Incastonata nel cuore di Prato, a due passi da piazza Duomo, l’università è essa stessa risorsa e tesoro per una città che, sul fronte delle presenze turistiche, può e deve fare ancora meglio. Daniela Toccafondi, presidente del Pin, il settore lo conosce molto bene: fu anche assessore al Turismo nella prima giusta Biffoni.
Sul fronte del turismo Prato non brilla. Lo abbiamo visto anche quest’estate. C’è un modo per fare meglio?
"Intanto ci tengo a sottolineare che negli ultimi anni e nelle ultime giunte è stato fatto tantissimo per il turismo. Ma sono convinta che Prato abbia ancora grandi potenzialità. Resta molto da fare. Primo passo: gli investimenti. Abbiamo da giocarci carte uniche, come la via della Lana e della Seta, che privilegia il turismo del trekking ed è frequentata da tantissimi europei. Pensiamo anche al turismo legato al settore wedding: sono stati fatti molti investimenti, e i risultati si sono visti".
Il Pecci, tra i più importanti musei di arte contemporanea, è tra i meno visitati. Perché? I turisti cercano proposte più ‘pop’ nell’arte contemporanea? Più accessibili?
"Il Pecci è un gioiello di Prato e della Toscana intera. Ed è in una città che vanta opere di arte contemporanea a cielo aperto. Per questo dobbiamo ringraziare imprenditori illuminati. E Giuliano Gori. Poter vedere nelle piazze opere importanti non è una cosa scontata. Poi c’è il Pecci, nel quale sono state fatte mostre molte belle. Occorre lavorare sulla possibilità di dargli un’infrastrutturazione. Chi arriva a Firenze sarebbe logico che potesse usare mezzi pubblici per arrivare al Pecci. Invece, soffre di mancanza di infrastrutture. Ben venga la metrotramvia, ma si potevano potenziare anche la Lam o altre linee. Ma non basta: va supportato anche il turista che decide di spendere tempo a Prato, invogliato dal Pecci magari".
E come si fa? Da Firenze i turisti si spostano da Ponte Vecchio a The Mall. Come intercettarne una fetta? Il dialogo tra le due città funziona?

■ Elenco compiti ■
1 > Nell'intervista sul turismo a Prato, quale carica ricopre oggi Daniela Toccafondi?
2 > Elenca tutte le persone nominate nell'intervista sul turismo a Prato.
3 > Prosegui l'intervista sul turismo a Prato dopo l'ultima domanda riportata.

■ Insieme di dati ■

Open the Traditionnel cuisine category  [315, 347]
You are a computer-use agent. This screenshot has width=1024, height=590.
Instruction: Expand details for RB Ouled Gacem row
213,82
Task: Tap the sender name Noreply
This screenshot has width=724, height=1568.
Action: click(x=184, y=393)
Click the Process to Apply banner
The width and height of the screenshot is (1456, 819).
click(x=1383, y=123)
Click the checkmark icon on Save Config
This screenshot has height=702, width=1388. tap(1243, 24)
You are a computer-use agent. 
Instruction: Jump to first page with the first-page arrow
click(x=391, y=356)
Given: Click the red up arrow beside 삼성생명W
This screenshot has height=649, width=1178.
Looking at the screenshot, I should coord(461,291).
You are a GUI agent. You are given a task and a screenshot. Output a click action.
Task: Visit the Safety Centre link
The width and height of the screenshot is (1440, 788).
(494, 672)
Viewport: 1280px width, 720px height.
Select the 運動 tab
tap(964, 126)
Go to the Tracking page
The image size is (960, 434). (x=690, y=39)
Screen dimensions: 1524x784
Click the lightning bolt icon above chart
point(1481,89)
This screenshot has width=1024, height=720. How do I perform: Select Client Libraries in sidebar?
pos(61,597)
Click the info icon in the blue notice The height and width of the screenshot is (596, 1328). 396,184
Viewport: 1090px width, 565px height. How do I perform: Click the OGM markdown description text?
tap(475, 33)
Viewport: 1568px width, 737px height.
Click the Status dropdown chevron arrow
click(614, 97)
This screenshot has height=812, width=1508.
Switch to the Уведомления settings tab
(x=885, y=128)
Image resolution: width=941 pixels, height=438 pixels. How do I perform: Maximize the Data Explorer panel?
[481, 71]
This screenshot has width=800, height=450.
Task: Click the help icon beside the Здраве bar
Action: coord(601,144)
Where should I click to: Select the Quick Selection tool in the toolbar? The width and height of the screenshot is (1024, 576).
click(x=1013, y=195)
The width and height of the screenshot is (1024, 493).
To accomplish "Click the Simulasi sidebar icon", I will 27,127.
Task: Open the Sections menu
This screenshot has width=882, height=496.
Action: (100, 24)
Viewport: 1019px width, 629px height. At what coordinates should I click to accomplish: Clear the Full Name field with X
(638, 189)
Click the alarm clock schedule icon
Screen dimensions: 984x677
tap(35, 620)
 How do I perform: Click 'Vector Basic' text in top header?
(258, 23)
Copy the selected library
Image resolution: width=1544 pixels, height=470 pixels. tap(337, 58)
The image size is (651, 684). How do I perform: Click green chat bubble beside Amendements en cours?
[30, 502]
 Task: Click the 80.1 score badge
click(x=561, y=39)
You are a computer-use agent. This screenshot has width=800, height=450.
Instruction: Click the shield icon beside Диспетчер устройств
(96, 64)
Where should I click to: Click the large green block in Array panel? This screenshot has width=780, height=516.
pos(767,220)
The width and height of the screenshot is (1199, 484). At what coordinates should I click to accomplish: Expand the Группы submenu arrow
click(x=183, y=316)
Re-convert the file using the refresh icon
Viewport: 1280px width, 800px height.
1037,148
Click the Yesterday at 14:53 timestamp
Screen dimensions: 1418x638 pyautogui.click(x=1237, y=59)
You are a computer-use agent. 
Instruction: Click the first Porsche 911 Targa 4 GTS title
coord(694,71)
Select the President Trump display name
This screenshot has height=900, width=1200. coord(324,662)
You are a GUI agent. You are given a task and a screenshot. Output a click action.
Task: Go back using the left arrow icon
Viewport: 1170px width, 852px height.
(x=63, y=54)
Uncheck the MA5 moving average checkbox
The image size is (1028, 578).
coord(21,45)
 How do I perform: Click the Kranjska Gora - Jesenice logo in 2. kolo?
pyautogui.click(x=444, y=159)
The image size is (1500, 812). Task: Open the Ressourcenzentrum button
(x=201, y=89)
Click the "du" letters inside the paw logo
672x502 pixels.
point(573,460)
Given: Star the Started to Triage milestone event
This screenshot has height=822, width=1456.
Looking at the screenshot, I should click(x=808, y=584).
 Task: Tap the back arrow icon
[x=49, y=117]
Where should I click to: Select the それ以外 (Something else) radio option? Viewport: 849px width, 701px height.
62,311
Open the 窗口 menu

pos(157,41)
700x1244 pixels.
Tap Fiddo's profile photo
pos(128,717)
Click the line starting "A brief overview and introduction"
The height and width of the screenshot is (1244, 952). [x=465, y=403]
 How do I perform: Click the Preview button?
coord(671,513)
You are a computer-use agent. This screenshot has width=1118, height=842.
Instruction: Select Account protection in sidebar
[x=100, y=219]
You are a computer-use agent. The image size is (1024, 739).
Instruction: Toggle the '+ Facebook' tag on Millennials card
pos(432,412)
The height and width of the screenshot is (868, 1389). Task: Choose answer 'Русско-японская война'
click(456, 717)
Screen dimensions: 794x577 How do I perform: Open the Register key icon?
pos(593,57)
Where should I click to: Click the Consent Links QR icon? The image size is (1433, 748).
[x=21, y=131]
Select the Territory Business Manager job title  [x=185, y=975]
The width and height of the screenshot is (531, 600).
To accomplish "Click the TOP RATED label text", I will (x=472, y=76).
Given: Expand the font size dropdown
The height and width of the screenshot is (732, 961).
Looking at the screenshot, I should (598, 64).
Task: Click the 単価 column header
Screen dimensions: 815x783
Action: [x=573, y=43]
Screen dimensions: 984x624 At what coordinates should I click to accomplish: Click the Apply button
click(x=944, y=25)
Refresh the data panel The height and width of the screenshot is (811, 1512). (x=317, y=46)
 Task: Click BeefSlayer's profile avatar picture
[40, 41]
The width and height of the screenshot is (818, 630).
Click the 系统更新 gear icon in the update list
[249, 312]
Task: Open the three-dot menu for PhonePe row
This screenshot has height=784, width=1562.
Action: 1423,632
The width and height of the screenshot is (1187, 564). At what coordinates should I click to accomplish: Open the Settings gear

■ Esiti dei compiti ■
1 > È presidente del Pin.

2 > Daniela Toccafondi, Biffoni, Giuliano Gori

3 >
"Il problema è fare pacchetti che considerino un turismo più itinerante. Pensiamo alle crociere che arrivano a Livorno: serve un dialogo con loro per intercettare anche quel turismo. Abbiamo dei veri tesori da vendere: pensiamo alle ville medicee. Oppure alla moda, che si concepisce a Prato e sulla quale siamo numeri uno: perché non valorizzare la nostra produzione mostrandola ai turisti? Una chiave può essere il turismo a tema: pensiamo al vino, abbiamo cantine storiche bellissime. Anche la nostra Chinatown potrebbe essere una risorsa. Io credo che non basti il dialogo Prato-Firenze, occorre un dialogo più ‘regionale’".
Il Pin porta prestigio alla città, e vivacità. Anche gli studenti delle due università straniere stanno rientrando a Prato. Potrebbe essere anche questa una chiave per far conoscere la città?
"Una chiave per farla conocere al mondo, certo. Noi siamo in dialogo con le università straniere. Pensiamo a ‘Prato campus week’: il dialogo con la New Haven e Monash è costante. Alla New Haven ci sono ragazzi che diventano maggiorenni qui a Prato, e la famiglie li raggiungono per la festa. Pensate a quanti arrivi. La Monash organizza convegni almeno due volte al mese, con docenti da tutto il mondo. La covegnistica a livello universitario è risorsa importante. Ma la città ha carenze: manca di alberghi di alto livello, non abbiamo hotel a 5 stelle. C’è molto da fare sulla ricezione. Lo scorso anno abbiamo avuto un convegno importantissimo con medici da tutto il mondo: abbiamo dovuto cercare spazi fuori da Prato".
Come viene ‘venduta’ Prato. Viene raccontata bene?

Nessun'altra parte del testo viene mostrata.